This week’s comic review list included, to my pleasant surprise, a lengthy comic book by Neil Gaiman, titled “Troll Bridge.” One look at the art, and I saw a unique story, lacking the usual superheros, dialog bubbles, and SMASH texts. I decided to give it a try.
At the end, I felt slightly disoriented. Perhaps the story had pulled me in more than I usually let a comic book, with an ending that was so strange, unique, and unexpected, that it left me with a whirling mind, trying to figure out whether I liked it or not.
Okay, I’ll tell you what it’s all about. You’re dying to know after all, I can tell.

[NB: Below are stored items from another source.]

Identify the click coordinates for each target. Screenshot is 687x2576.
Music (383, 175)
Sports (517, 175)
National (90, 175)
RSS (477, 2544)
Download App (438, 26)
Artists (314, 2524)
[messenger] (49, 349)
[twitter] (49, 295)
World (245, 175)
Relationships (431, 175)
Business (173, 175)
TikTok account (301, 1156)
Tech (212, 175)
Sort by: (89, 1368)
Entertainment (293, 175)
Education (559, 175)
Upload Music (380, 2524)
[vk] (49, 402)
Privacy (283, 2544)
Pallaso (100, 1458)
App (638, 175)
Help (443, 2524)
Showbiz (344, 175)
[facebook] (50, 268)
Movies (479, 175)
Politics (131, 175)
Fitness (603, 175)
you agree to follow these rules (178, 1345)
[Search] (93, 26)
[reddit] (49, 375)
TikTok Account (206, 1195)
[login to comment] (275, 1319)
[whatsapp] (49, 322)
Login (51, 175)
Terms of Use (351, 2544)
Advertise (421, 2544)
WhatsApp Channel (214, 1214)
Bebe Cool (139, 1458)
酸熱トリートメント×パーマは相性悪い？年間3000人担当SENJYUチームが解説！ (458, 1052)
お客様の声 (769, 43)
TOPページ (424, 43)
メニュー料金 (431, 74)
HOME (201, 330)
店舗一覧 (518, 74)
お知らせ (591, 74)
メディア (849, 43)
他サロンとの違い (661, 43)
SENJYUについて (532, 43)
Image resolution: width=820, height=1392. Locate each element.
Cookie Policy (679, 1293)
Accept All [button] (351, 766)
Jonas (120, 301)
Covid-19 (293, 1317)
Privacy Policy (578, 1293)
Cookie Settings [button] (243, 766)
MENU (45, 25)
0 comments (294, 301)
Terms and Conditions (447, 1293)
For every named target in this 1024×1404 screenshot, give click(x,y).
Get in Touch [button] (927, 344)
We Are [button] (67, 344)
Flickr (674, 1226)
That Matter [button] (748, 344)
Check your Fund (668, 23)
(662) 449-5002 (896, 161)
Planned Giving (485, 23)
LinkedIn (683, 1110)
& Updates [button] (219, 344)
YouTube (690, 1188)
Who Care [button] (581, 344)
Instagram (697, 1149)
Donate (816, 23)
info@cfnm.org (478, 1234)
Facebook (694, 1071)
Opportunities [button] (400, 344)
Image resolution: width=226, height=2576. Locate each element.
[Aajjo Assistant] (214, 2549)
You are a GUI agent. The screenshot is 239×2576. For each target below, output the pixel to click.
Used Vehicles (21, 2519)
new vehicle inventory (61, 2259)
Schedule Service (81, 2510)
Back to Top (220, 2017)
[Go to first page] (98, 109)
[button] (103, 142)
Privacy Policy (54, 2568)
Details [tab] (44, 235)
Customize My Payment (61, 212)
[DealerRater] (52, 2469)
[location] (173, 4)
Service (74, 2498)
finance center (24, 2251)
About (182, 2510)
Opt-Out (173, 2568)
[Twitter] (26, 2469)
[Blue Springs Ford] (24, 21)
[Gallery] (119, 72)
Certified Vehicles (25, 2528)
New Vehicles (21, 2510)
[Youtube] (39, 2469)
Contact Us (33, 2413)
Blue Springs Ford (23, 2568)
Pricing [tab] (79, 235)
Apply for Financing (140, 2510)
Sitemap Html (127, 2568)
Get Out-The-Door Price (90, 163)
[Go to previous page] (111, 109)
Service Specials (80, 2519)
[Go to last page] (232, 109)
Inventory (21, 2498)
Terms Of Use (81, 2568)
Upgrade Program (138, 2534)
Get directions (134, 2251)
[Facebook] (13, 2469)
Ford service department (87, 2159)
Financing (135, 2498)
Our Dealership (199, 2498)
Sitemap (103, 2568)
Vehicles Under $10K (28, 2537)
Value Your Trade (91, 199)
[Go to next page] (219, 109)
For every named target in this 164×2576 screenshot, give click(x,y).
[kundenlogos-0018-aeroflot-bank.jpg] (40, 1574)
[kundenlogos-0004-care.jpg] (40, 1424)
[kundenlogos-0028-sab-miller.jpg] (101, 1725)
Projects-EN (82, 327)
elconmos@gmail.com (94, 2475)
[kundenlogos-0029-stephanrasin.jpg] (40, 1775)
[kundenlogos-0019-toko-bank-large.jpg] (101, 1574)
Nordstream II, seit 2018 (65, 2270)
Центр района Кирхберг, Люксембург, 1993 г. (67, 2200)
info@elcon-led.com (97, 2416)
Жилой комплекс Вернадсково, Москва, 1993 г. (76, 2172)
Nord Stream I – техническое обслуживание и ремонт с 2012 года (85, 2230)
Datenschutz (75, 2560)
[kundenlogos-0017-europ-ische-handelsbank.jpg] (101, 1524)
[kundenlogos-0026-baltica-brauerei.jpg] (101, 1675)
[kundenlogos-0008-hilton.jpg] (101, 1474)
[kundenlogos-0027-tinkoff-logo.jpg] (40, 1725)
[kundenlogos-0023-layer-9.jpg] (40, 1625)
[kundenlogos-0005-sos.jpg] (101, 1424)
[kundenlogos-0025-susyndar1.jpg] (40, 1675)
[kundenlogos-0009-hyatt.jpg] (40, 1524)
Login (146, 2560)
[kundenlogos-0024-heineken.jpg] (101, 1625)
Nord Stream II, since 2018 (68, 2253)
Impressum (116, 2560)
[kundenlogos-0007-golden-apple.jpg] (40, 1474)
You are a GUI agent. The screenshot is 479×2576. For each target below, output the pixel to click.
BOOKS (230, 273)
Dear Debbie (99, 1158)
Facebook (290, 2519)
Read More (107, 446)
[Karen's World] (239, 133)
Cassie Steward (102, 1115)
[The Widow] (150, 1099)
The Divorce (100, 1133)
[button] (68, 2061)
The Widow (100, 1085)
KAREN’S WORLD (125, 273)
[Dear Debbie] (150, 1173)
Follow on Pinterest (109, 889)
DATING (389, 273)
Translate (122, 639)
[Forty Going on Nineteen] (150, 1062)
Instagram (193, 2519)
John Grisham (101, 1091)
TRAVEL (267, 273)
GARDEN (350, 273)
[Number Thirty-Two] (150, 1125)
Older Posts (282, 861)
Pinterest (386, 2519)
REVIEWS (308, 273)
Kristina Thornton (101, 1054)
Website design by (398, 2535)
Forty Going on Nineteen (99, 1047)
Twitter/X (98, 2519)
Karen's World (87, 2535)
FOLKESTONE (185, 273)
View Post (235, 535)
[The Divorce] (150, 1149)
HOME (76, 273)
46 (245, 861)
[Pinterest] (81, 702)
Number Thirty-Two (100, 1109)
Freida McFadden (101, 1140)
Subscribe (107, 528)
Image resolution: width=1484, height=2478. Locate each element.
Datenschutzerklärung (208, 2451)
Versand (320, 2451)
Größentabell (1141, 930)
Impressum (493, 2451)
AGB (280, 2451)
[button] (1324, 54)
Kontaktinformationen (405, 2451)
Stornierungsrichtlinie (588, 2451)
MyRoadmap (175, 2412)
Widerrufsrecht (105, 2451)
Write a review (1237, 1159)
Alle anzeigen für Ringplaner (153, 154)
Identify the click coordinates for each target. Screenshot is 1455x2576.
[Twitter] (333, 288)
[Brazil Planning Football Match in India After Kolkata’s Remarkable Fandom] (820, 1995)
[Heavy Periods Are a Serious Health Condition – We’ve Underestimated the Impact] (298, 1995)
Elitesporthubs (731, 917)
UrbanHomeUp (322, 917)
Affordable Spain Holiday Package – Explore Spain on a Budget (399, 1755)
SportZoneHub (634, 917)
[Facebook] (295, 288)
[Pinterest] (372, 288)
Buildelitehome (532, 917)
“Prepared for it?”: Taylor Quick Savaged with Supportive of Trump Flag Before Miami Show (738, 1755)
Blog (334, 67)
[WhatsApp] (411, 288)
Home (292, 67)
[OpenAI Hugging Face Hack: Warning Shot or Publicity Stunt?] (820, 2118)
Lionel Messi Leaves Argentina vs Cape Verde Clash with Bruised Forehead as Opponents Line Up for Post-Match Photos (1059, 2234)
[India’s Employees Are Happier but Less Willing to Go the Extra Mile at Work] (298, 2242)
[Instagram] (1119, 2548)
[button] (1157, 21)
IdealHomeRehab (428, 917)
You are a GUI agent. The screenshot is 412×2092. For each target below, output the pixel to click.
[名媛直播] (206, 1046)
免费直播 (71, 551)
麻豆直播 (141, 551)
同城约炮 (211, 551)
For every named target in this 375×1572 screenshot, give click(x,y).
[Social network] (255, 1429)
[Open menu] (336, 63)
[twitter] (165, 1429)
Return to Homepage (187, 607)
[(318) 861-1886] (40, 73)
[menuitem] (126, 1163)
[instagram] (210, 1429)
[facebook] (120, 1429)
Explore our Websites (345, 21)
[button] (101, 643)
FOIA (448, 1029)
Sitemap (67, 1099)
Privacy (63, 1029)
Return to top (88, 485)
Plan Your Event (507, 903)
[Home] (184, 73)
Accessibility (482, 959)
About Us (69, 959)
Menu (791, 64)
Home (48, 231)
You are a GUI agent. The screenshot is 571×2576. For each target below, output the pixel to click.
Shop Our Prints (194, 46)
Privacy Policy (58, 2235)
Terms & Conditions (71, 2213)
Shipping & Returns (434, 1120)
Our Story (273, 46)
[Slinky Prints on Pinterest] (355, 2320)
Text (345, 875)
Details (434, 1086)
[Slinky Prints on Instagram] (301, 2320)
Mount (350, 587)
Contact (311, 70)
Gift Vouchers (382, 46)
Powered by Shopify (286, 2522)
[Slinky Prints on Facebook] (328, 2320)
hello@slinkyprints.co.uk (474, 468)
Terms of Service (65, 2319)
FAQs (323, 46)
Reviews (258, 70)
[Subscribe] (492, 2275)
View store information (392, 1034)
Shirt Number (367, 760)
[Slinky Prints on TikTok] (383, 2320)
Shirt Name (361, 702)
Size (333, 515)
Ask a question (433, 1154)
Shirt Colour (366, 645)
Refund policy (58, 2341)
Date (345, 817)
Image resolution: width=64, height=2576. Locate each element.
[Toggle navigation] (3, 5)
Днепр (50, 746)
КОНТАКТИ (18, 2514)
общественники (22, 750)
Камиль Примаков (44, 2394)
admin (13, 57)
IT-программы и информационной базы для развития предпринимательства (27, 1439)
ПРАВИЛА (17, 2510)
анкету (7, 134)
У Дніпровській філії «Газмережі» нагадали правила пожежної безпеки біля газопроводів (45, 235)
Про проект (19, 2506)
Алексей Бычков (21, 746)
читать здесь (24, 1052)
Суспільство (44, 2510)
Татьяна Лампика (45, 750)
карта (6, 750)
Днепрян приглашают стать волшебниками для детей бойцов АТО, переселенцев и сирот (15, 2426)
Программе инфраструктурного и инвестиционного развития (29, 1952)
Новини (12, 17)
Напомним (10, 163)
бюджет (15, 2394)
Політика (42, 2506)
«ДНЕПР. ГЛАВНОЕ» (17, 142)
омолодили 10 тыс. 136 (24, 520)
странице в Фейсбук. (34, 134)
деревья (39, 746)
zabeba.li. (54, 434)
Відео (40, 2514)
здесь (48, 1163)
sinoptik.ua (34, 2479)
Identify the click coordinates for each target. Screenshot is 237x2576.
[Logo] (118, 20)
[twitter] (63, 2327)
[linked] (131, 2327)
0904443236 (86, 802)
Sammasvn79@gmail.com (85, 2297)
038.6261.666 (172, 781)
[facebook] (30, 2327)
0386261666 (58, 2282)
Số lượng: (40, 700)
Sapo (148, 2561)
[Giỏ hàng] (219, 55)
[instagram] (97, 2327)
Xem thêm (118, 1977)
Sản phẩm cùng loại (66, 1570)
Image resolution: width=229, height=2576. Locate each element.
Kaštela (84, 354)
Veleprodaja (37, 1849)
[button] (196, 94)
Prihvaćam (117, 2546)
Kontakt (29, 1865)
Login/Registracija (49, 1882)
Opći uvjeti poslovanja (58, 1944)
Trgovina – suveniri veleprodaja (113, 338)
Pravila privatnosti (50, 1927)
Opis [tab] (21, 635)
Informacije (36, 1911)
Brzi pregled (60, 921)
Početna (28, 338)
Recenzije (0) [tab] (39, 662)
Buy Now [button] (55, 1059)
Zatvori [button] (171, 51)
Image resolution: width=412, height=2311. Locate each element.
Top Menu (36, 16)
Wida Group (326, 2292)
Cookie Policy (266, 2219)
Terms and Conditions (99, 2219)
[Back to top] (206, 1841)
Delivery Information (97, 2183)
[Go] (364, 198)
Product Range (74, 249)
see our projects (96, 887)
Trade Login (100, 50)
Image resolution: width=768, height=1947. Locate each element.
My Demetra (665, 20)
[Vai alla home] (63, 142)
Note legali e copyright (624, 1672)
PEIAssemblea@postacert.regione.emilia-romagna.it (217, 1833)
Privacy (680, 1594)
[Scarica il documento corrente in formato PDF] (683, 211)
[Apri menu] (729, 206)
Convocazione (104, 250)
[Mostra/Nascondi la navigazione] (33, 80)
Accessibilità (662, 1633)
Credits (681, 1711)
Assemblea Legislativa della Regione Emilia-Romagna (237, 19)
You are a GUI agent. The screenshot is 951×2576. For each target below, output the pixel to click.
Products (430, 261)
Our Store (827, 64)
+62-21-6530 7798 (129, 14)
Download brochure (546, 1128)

This little boy loves to explore. But little does he know he will find something beyond his wildest nightmares, something worse than the haunted mansion by his house: a troll under the bridge who wants to eat his life. Three times, the boy encounters the troll. The first time, he gets away with the excuse that he’ll come back next time, bigger and juicier. The troll accepts. The second time, he arrives with his girlfriend, whom the troll freezes. The third time, he is a grown man, an adult, with no life worth living. This time, the man lets the troll eat his life. When this happens, this man becomes a troll, and the troll becomes himself and walks away. The little boy, the man, who is now a troll, sits under the bridge, and does not ever come out.
What I loved about this comic is that it was so different from all the other comics I’ve read. 1) There were no superheros, action, or violence. Yeah, try to imagine a comic without all that. Gaiman pulled it off incredibly well. Also 2) it was told in first person. FIRST PERSON. Have you ever read a comic like that? The text bubbles were following the main character around, but instead of dialog in the bubbles, it was his thoughts. In fact, the whole comic was basically a short story, but with more illustration than text. I thought it was genius. 3) The art was beautiful. The artist, Colleen Doran, put a lot of time and skill into making the comic a beautiful story. 4) An actual novelist wrote this comic. Neil Gaiman, people. He’s an amazing writer and he’s written so many different stuff, including well known fantasy and science fiction novels, short stories, screenplays, scripts, and even some Doctor Who episodes. He also gave a speech called “Make Good Art,” an inspirational and motivating message to all creators of art, which I loved. Not only is he a writer, but he’s a GOOD writer, which made all the difference with this comic, Troll Bridge. 5) I liked how the story was unique, but that it also had nods to the fairy tale Three Goats Gruff, but it is the same person that comes each time, and each time he gets older and bigger, with more life experience. At the end, instead of getting eaten, he becomes the troll. Yes, that’s the disorienting part. Me no like … which brings us to our …
There were plenty of things I found in this comic that helped me decide easily enough not to read it again. 1) THIS IS NOT A CHILDREN’S COMIC. The cover and the art and the way it started out leads one to think this may be a children’s story, but no. The boy grows older, he becomes a teenager, and later a man. There are a lot of adult themes with mentions of sex, divorce, and other things that I don’t think anyone should approve of, child or adult. This really sort of ruined it for me because at first it was going swimmingly. Also 2) the art in some sections was slightly creepy, and I don’t think the artist even intended it to be in those certain areas. Of course the troll was creepy, but there was a scene where the little boy was happy and running, but the art for that panel creeped me out. No idea why. 3) The story is pretty dark. Very dark, actually. The boy, Jack, doesn’t marry his girlfriend, but marries someone else and has a kid, but the wife divorces him, so Jack decides to leave his house and walk nowhere … well, to the bridge, where the troll is waiting for him, and the troll … eats … his life … which ends up with Jack becoming the troll and the troll becoming Jack. Which is interesting in a way, but it struck me as more twisted and creepy at the time.
So, summed up, I’d give this comic a 2 star rating out of 5. If you happen to really like Neil Gaiman and his weirdness and finding out that he wrote this comic means the world to you, then go ahead, you may enjoy it. But for those of you who are like me and don’t exactly appreciate the twisted sort of weirdness that is common in Troll Bridge, consider this read carefully before diving in.